В число четырех разделов, на которые делится «История династии Цзинь», Фан Сюаньлин ввел раздел, названный цзайцза (записки, заметки). Под этим термином китайские историки имеют в виду исторические записи о государственных образованиях, возникавших на территории Китая. Впервые термин был использован Фань Е (398-445), который, рассказывая о Бань Гу (32-92), писал: «Кроме того, Бань Г у написал 28 глав, представлявших собой лечжуань (жизнеописания) и цзайцзи (записи [о владениях]), посвященные заслуженным чиновникам, [вождям] пинлинов и синьшисцев и Гунсунь Шу» [33, гл. 40-а, л. 12-а].

————

* **Цель задания 1**: Повторите слово в слово отрывок из текста об «Истории династии Цзинь» от слов «В число четырех» до слов «40-а, л. 12-а].» включительно.
* **Цель задания 2**: Напишите продолжение текста об «Истории династии Цзинь», начав сразу после его последнего предложения.
Листинг ниже здесь никак не используется.

* **Предоставленные данные**:
————

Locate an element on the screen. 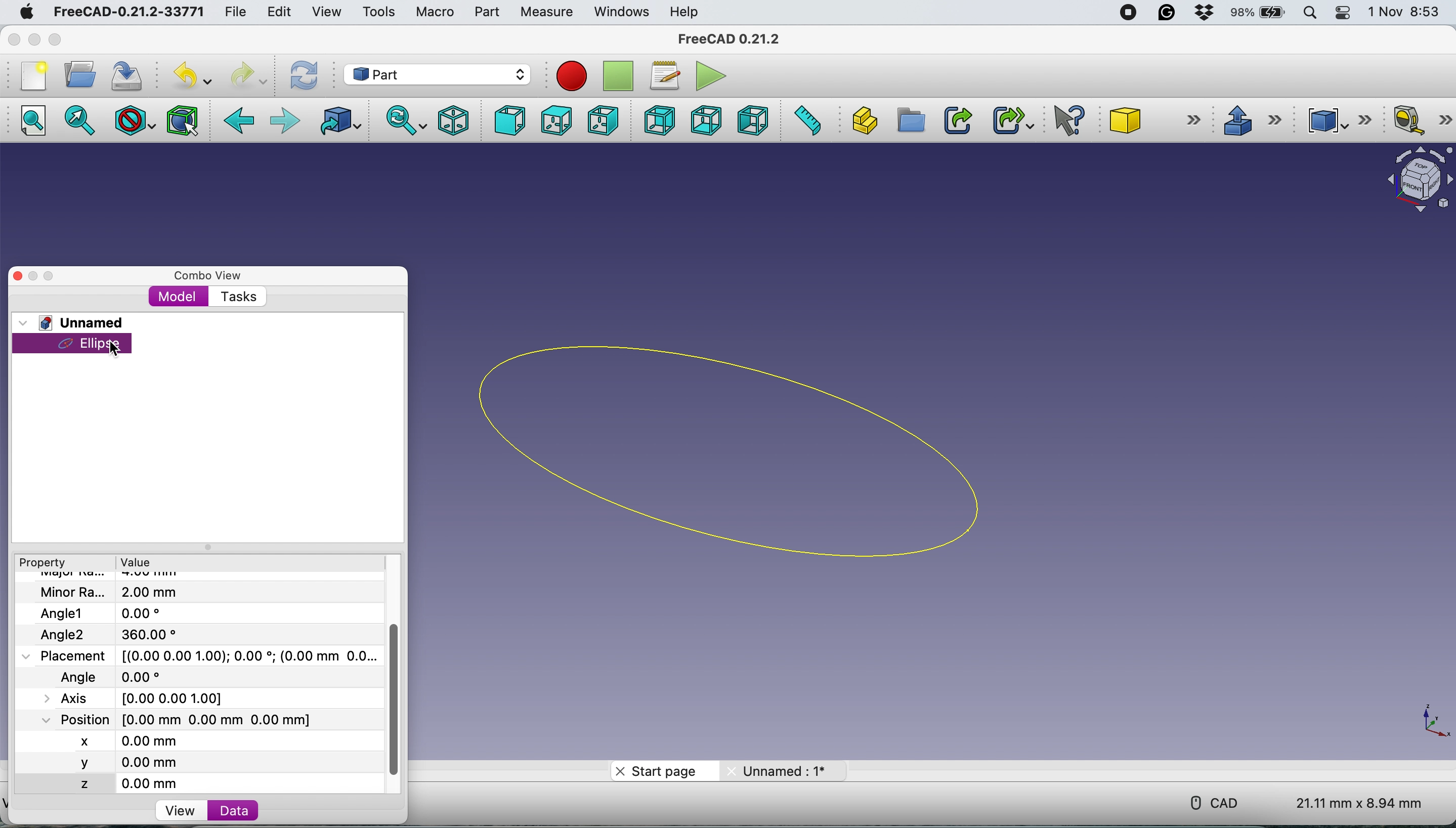  placement is located at coordinates (211, 656).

————

* **Результат упражнения 1**:
В число четырех разделов, на которые делится «История династии Цзинь», Фан Сюаньлин ввел раздел, названный цзайцза (записки, заметки). Под этим термином китайские историки имеют в виду исторические записи о государственных образованиях, возникавших на территории Китая. Впервые термин был использован Фань Е (398-445), который, рассказывая о Бань Гу (32-92), писал: «Кроме того, Бань Г у написал 28 глав, представлявших собой лечжуань (жизнеописания) и цзайцзи (записи [о владениях]), посвященные заслуженным чиновникам, [вождям] пинлинов и синьшисцев и Гунсунь Шу» [33, гл. 40-а, л. 12-а].

* **Результат упражнения 2**:
Подобные материалы Сыма Цянь включал в раздел ши-цзя (наследственные владения). Как говорит Фань Е, «Сыма Цянь, излагая в последовательном порядке деяния императоров и ванов, назвал этот разделбэнь-цзи (основные записи [о деяниях императоров]); переходы власти во владениях, управляемых лицами, носящими титулы гун и хоу, включены в раздел ши-цзя (наследственные владения); деяния особо выдающихся сановников и ученых включены в раздел лечжуань (жизнеописания)» [33, гл. 40-а, л. 5-а]. Если бы Бань Гу следовал этой классификации, деяния Гунсунь Шу, создавшего собственное владение, следовало бы отнести к разделу ши-цзя. Однако Сыма Цянь описывает в основном владения, принадлежавшие родственникам чжоуских ванов, которые были пожалованы им за различные заслуги. Таким образом, власть в этих владениях носила законный характер. Что касается Гунсунь Шу, то он объявил себя императором самовольно. Ставить законных правителей и захватчика власти на одну доску, по-видимому, было неудобно, поэтому Бань Гу и включил материалы о Гунсунь Шу в раздел цзайцзи (записки, заметки). Так что выбор между двумя сходными терминами зависел от того, шла ли речь о законной власти или о власти, полученной неправедным путем. [12]

Раздел цзайцзи в Цзинь-шу как раз и включает историю многих государств, созданных на территории Китая различными племенами, чья власть, с точки зрения китайских историков, являлась незаконной. Это обстоятельство подчеркивается и постоянным употреблением в тексте выражений типа «незаконно вступил на престол», «незаконно принял титул» и т. д.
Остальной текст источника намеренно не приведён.